At a depth of eighty feet, we were able to squeeze through the cribbing and found ourselves in a cavern. In 1919-20(?) one of the Cross family members decided to try a little mining and did recover enough silver to put himself through university. They made a small coffer dam and found an existing pipe and pumped out the shaft to a depth of 119’. Then they used explosives to “hog out” the oar around the shaft. The first horizontal shaft is at 130’. The mine is 1,200’ feet deep and they tossed any material non-ore bearing rock, timbers etc., down the shaft. The result was the cavern I mentioned. Hanging out of the walls and roof are dozens of rock bolts four or five feet long. It is like swimming through an inside-out porcupine.

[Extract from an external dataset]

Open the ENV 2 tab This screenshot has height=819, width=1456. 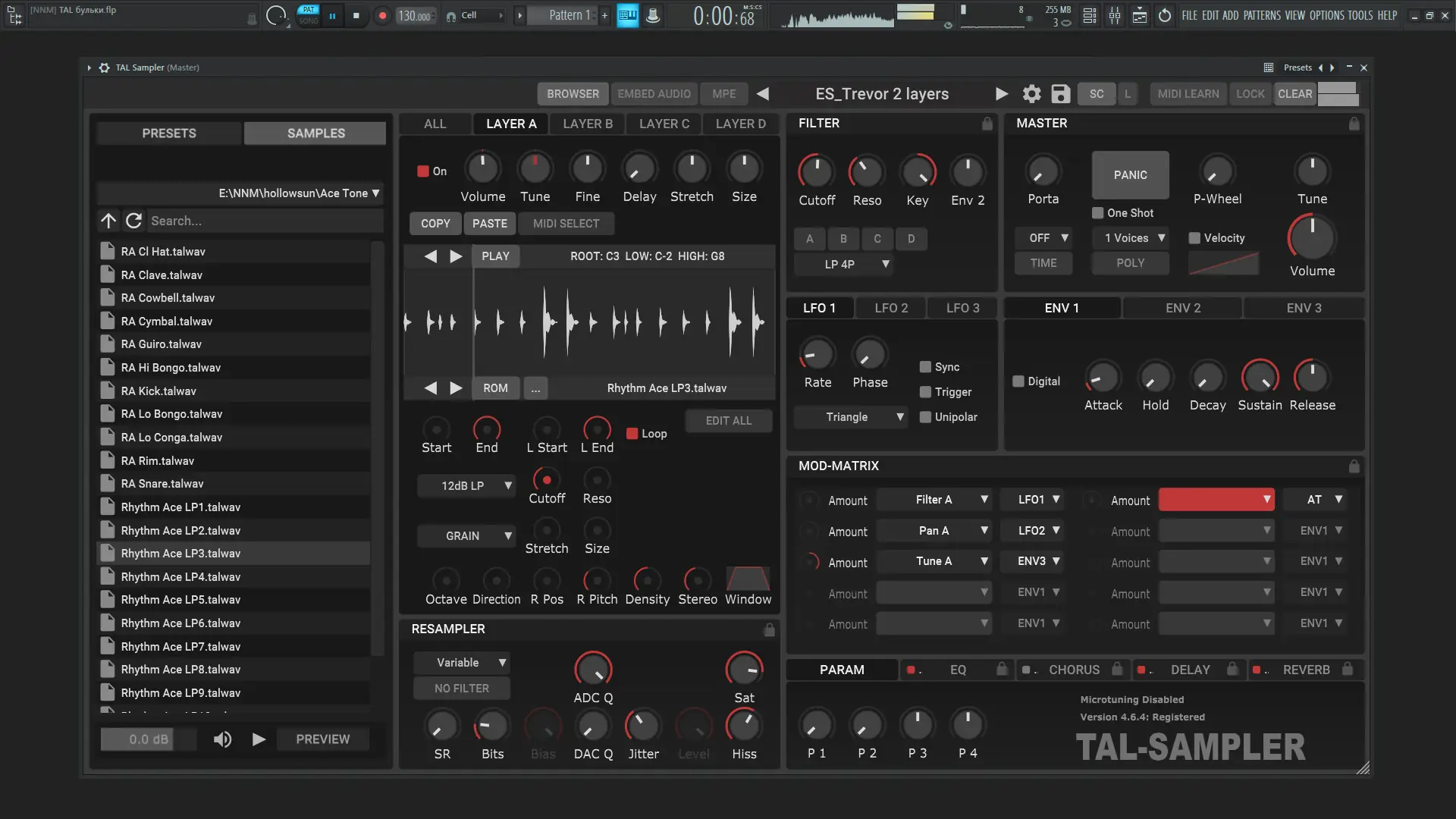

Then the fun part, you catch a glimpse of how they used logs to shore up the timber in the video? On the surface, you see two shafts one is full of beach cobbles and the water is only four feet deep in this shaft. When you are in the mine looking up you discover the two shafts merge in the roof of the cavern and logs are again used to seal off the one shaft and in fact, all that is holding up tons of rock.
The entrance to the mine has been grated off now and it became apparent that it was just too crazy a place for me to continue diving. The surrounding area is fascinating but has had pretty rough treatment if you are looking at it as an archaeological site.
The original Island was through a series of cribbing’s and fill, expanded out to five and one-half acres. The Lake has been reducing the Island since the 1880’s. During the Hunt brother’s bid to monopolize the world silver market, QC expeditions contracted Elliot Dawson and they dredged up around five hundred tons of rock from around the islet. Many of the remaining submerged cribbing’s were torn apart in the process and the site destroyed along with cultural materials. Interestingly, the price of silver fell and the ore was never processed. It sat in a pile at the waterfront and was eventually taken out and dumped back into the lake to get rid of it.
This has to be recognized as yet another failure by the Ontario Government and the then Ministry of Culture and Heritage. This site was destroyed needlessly on an industrial level without attracting as much as a yawn from the Provinces Underwater Archaeologist.